Der Fraktionsvorsitzende von Vivant, Michael Balter, bei seiner Eidesleistung im PDG. Foto: DG-Parlament

Der Fraktionsvorsitzende von Vivant, Michael Balter, ist guter Hoffnung, dass es seiner Gruppierung bei der PDG-Wahl am 25. Mai 2014 gelingen wird, einen Sitz hinzuzugewinnen und somit mit 3 Mandaten eine „anerkannte Fraktion“ zu werden.
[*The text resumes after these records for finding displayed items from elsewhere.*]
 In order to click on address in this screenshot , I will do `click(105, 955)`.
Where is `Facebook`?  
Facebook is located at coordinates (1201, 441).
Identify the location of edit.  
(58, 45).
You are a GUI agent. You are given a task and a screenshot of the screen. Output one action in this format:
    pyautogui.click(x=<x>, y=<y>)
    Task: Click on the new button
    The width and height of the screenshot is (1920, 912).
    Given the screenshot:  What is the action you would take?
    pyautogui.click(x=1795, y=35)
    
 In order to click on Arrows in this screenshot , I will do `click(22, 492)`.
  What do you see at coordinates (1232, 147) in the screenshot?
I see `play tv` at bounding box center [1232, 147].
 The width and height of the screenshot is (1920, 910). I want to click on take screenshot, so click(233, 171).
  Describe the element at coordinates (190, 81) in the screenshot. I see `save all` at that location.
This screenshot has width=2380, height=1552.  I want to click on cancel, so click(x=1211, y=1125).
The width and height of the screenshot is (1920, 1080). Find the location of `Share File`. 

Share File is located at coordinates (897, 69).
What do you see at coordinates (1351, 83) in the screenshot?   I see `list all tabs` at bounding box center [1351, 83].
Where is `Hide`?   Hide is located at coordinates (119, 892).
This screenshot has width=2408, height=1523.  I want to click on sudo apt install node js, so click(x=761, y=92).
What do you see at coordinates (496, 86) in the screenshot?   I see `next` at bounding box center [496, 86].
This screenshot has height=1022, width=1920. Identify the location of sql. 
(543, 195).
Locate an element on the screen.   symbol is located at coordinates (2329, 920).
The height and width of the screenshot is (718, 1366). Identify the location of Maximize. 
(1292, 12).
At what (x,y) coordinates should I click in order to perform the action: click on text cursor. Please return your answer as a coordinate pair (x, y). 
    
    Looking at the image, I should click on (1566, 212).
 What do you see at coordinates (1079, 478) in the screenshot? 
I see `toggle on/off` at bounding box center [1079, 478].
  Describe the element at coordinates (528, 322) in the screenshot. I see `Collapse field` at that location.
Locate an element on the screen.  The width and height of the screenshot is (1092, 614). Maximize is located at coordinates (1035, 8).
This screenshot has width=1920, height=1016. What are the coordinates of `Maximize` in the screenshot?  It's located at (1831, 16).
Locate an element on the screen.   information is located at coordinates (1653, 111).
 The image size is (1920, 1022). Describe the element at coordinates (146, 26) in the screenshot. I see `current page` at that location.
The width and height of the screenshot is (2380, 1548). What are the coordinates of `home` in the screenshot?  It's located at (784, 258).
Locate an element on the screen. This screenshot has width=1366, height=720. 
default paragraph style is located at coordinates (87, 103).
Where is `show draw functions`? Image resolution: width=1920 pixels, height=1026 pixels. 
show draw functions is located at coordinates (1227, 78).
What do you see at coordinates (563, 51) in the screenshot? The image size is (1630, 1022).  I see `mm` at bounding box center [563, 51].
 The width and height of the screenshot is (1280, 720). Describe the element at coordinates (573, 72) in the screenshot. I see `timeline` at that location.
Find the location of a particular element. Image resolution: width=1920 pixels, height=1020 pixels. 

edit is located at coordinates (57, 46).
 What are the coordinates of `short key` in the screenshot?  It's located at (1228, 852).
Das sagte Balter dem Grenz-Echo. Dies ist nicht zuletzt auch eine finanzielle Frage, denn als „nicht-anerkannte“ Fraktion, die Vivant heute mit nur 2 Mandaten im PDG stellt, erhält man deutlich weniger finanzielle Unterstützung. Und nicht nur das: Eine anerkannte Fraktion hat Stimmrecht in den Ausschüssen und ist im Präsidium vertreten.

„In keinem Parlament ist die Hürde, um eine anerkannte Fraktion zu werden, so hoch wie in der DG. Da ist es doch klar, dass wir nicht wie andere Fraktionen arbeiten können, die beispielsweise vier Mitglieder haben“, so Balter gegenüber dem Grenz-Echo.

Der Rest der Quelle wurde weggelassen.